* _GIVEN TASK_: Quote the entries word for word, beginning with the line containing "Like the author's" and continuing through the line containing "point(349,128)".

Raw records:
----
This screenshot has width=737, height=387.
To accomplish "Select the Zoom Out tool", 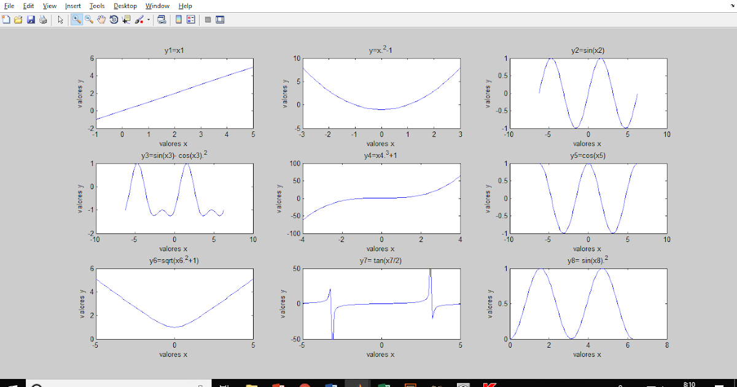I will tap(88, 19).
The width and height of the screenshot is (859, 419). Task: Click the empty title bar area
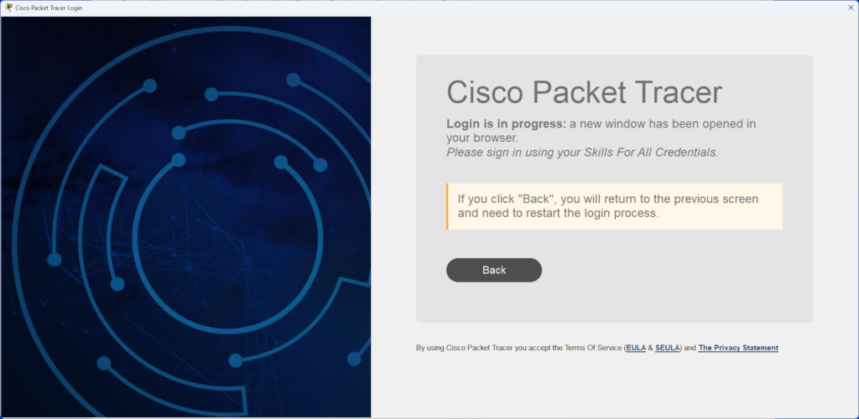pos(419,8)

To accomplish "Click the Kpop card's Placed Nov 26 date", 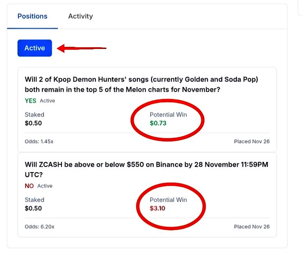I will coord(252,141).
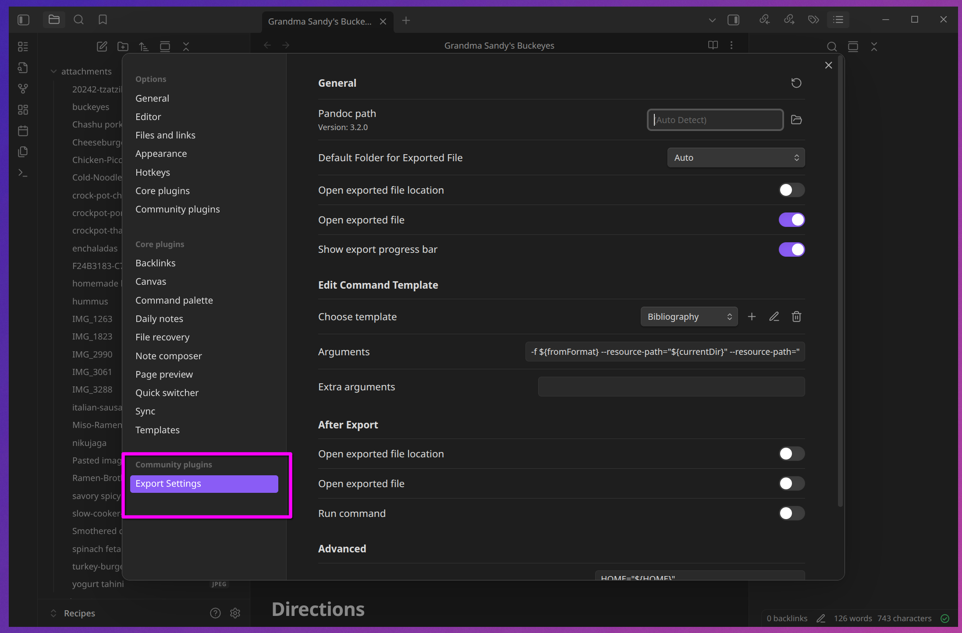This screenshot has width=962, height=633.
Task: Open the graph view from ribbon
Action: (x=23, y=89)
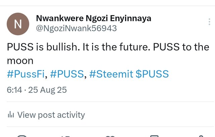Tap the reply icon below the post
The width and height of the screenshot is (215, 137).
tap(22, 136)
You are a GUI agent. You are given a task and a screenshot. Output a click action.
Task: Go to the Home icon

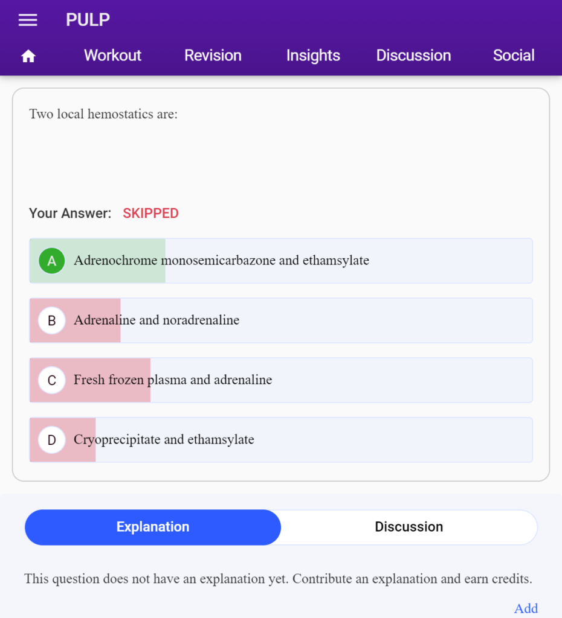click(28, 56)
----
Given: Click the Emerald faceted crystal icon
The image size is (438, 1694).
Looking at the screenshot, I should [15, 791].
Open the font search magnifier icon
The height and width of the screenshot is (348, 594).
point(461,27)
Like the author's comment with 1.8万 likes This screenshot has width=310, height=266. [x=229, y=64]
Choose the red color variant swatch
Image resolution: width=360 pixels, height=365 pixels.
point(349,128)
----
* _SOLUTION TO THIS TASK_:
Like the author's comment with 1.8万 likes This screenshot has width=310, height=266. [x=229, y=64]
Choose the red color variant swatch
Image resolution: width=360 pixels, height=365 pixels.
point(349,128)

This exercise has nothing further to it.